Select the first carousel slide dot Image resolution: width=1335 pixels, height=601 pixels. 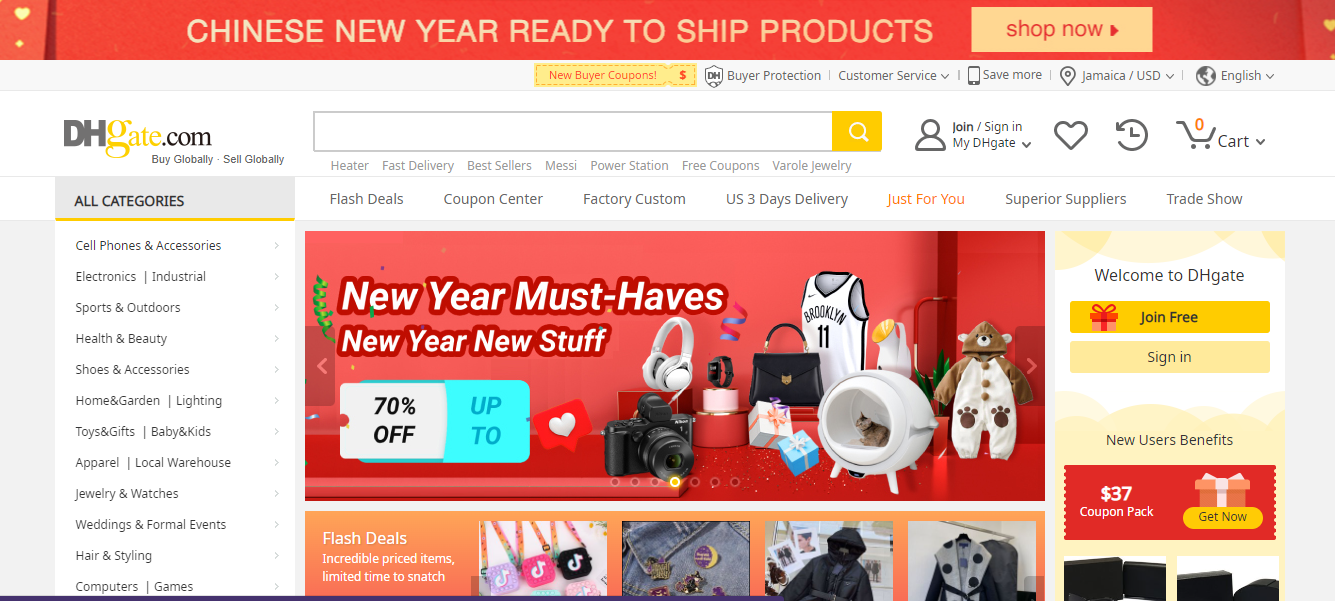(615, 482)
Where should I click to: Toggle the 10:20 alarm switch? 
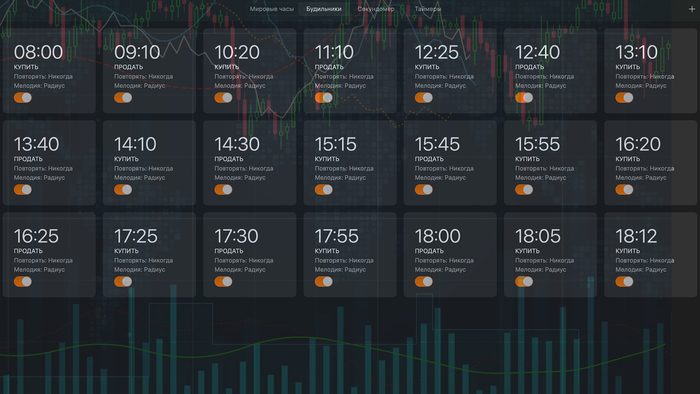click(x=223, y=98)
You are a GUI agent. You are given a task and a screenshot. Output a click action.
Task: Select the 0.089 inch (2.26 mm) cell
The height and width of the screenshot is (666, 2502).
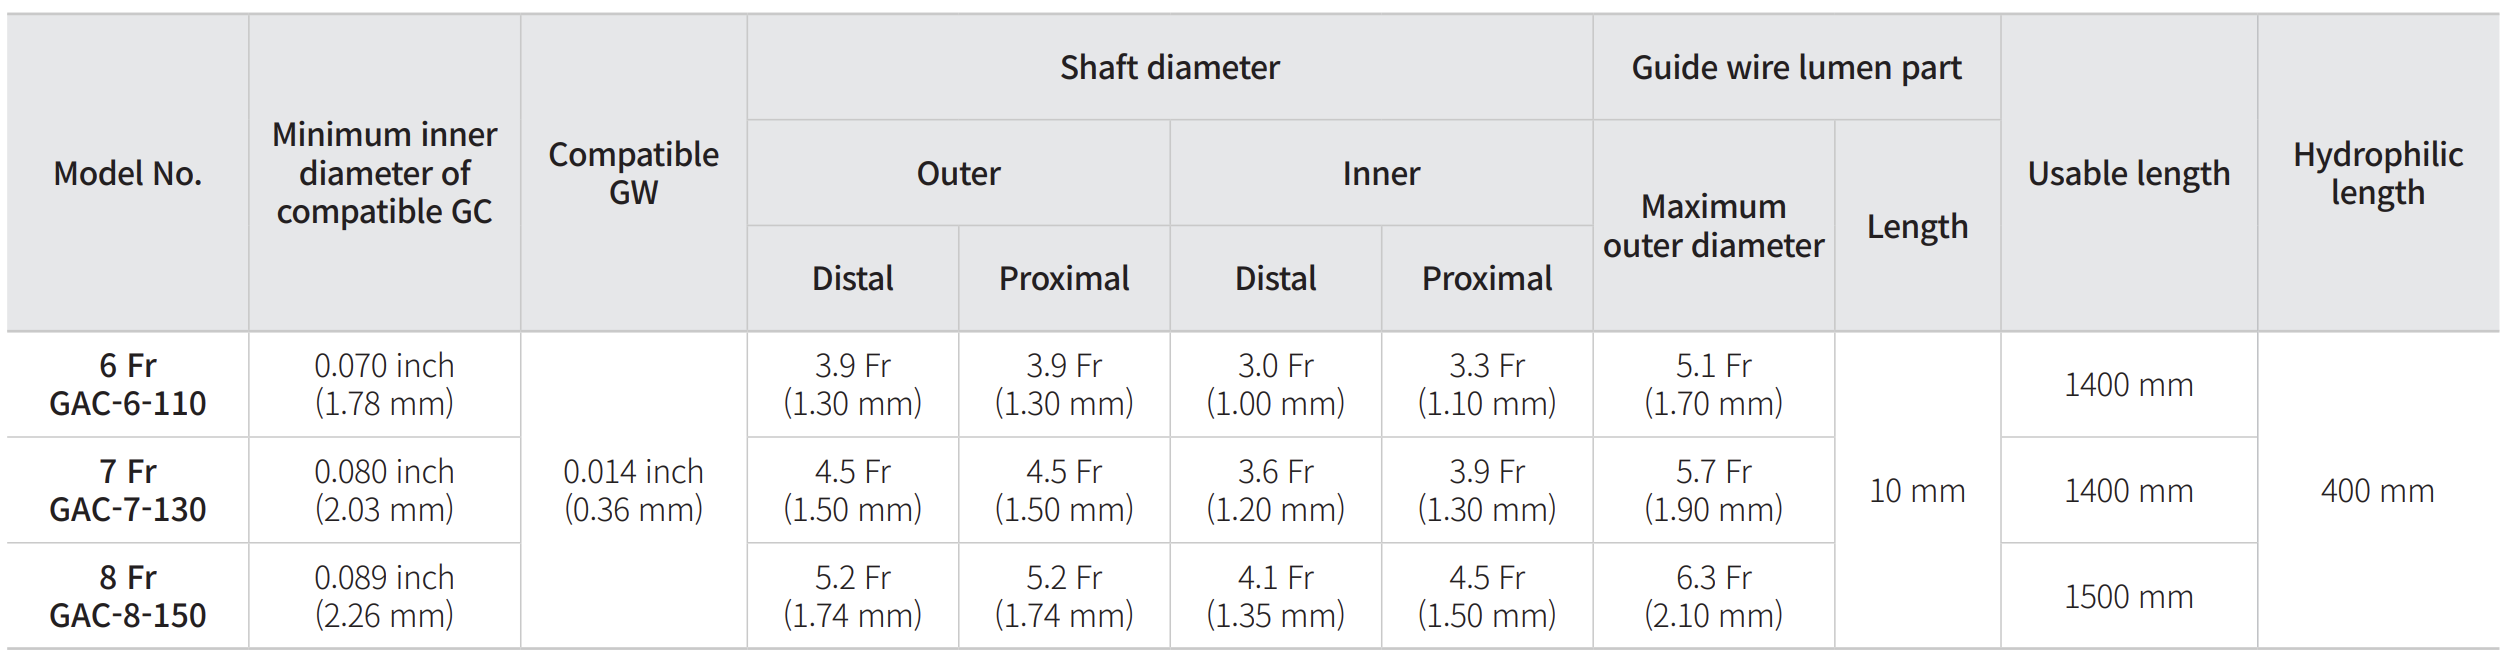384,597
══════════
• [Assignment]: Ignoring the pictures, write out word for word the lines from the line containing "You are a GUI" through the end of the material above.

• [Result]:
You are a GUI agent. You are given a task and a screenshot. Output a click action.
Task: Select the 0.089 inch (2.26 mm) cell
The height and width of the screenshot is (666, 2502).
384,597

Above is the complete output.